Member of the Colorado House of Representatives from the 14th district
- In office January 22, 2018 – January 9, 2023
- Preceded by: Dan Nordberg
- Succeeded by: Rose Pugliese

Personal details
- Party: Republican
- Profession: Investment consultant
- Website: www.shaneforhd14.com

= Shane Sandridge =

American politician

Shane Sandridge is a former state representative from El Paso County, Colorado. A Republican, Sandridge represented Colorado House of Representatives District 14, which encompasses northern El Paso County, including much of the city of Colorado Springs.

==Political career ==
A vacancy committee originally appointed Sandridge to the State House after his predecessor resigned to take a job in the federal government. He was sworn into office in January 2018.

Sandridge stood for election to the office in the November 2018 general elections. He defeated his Democratic opponent, winning 68.47% of the vote.

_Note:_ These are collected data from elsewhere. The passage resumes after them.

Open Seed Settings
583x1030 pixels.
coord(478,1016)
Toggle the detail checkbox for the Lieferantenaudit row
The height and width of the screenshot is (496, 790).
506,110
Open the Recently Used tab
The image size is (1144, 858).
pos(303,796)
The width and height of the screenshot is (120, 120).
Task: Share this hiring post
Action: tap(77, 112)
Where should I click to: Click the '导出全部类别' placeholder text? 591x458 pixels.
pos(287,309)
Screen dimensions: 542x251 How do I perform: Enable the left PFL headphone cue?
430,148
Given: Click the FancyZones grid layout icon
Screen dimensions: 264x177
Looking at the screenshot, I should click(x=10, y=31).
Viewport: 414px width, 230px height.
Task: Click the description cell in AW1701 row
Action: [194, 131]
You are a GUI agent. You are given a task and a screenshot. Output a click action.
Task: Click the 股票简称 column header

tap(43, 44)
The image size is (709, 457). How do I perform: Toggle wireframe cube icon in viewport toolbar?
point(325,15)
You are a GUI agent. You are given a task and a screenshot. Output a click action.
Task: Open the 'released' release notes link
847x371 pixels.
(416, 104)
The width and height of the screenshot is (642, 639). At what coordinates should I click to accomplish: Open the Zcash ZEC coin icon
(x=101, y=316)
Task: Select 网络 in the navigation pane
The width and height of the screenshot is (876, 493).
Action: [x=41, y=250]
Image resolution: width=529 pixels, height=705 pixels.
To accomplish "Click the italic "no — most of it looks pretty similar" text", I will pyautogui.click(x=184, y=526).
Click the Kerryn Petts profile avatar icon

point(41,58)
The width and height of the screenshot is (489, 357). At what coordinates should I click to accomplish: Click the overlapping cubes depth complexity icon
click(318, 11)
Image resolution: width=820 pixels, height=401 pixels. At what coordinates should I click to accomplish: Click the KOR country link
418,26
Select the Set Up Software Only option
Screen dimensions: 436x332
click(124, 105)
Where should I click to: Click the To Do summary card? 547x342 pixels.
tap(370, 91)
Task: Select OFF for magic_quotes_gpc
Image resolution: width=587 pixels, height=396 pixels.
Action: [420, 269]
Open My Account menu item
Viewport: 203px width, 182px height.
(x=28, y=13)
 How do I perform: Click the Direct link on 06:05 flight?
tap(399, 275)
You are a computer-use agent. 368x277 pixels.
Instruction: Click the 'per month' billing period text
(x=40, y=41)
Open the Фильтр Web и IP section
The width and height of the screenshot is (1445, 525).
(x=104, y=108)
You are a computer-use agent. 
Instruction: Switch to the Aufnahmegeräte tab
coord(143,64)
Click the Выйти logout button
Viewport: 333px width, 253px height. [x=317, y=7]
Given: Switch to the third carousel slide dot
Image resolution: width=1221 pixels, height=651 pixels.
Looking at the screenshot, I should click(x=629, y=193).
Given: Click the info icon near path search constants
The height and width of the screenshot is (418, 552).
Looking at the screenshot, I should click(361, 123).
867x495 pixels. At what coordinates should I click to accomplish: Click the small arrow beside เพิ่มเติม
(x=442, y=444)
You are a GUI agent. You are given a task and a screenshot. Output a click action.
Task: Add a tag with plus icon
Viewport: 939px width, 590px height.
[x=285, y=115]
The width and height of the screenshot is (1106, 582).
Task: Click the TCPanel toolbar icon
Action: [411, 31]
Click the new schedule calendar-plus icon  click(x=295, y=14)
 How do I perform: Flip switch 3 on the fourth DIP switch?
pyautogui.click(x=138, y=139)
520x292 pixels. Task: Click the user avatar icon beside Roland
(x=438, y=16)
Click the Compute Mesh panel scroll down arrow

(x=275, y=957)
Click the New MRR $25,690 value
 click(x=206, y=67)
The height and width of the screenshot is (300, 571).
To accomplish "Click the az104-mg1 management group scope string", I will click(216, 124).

In the aftermath of the 2020 presidential election, on December 7, 2020, Sandridge and 7 other Republicans demanded to the Speaker of the House KC Becker that a committee be formed on "election integrity" to conduct an audit of the Dominion Voting Systems used in Colorado's 2020 elections in spite of no evidence of issues. The request was rejected, with Becker criticizing it as a promotion of "debunked conspiracy theories."

Sandridge did not run for re-election in 2022.